O capítulo LII da Vida de Demétrio de Plutarco sobre o sossegar da alma do personagem ao fim da vida, parece confirmar a hipótese, confirmar seu sucesso na busca do viver livremente.

Bhagavat Purana III, 22, 52 também confirma a tese com relação a Prthu : “Justo como o Sol permanece intocável e imaculado pelos objetos em que brilha, o rei, apesar de levar vida de dono de casa e dotado com majestade imperial e esplendor, permanece livre do egoísmo ( ahamkara ) e daí desapegado dos objetos dos sentidos.”
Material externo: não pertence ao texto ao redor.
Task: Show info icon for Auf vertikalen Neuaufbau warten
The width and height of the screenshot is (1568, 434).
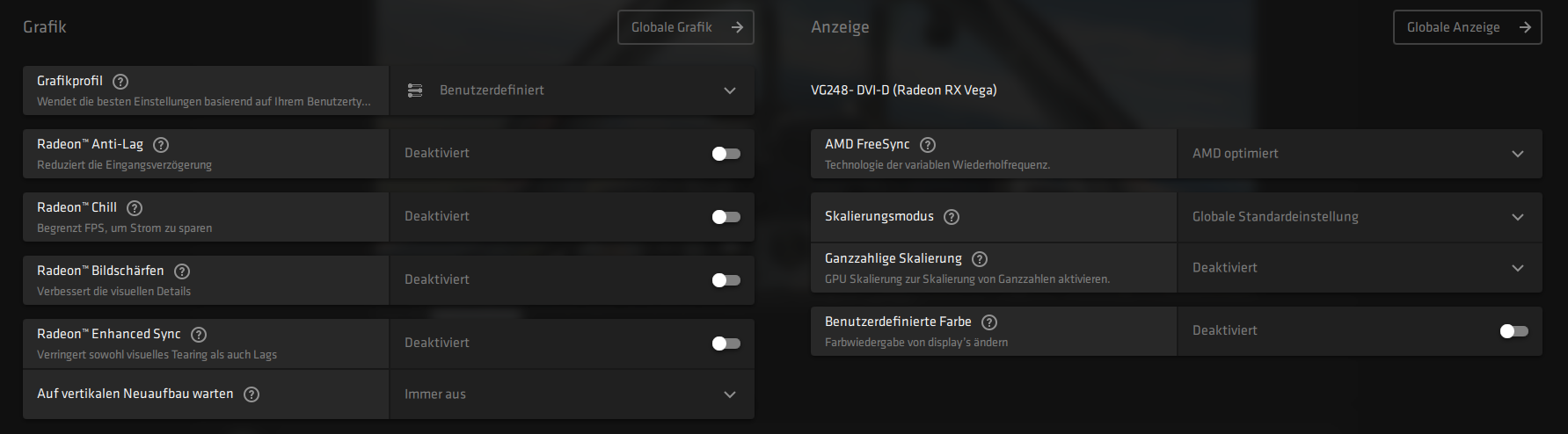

Georges Dumézil em 1956 lançou pela Latomus de Bruxelas o livro ‘Déesses latines et mythes védiques’ em que um capítulo fala de Fortuna Primigênita e outro de Lua Mater. No primeiro discute-se o fato de Fortuna ser mãe e filha de Dius-pater como Atena é filha de Ju-piter e o salva qual mãe na luta contra os gigantes, os titãs, etc. A mesma coisa acontece na história de Demétrio em que sua filha Estratônica casando com o filho de Seleuco acaba por salvá-lo.

Bibliografia :

Plutarco, Vida de Demetrio ( tr. de Antonio Ranz Romanillos ), Aguillar, Madrid, 1973.
A.-J. Festugière, La vie spirituelle em Grèce à l’époque hellénistique, Picard, Paris, 1977.
Georges Dumézil, Servius et la Fortune, Gallimard, Paris, 1943.
The Bhagavat Purana ( tr. G.V. Tagare ), Motilal Barnasidass, Delhi, India, 2002.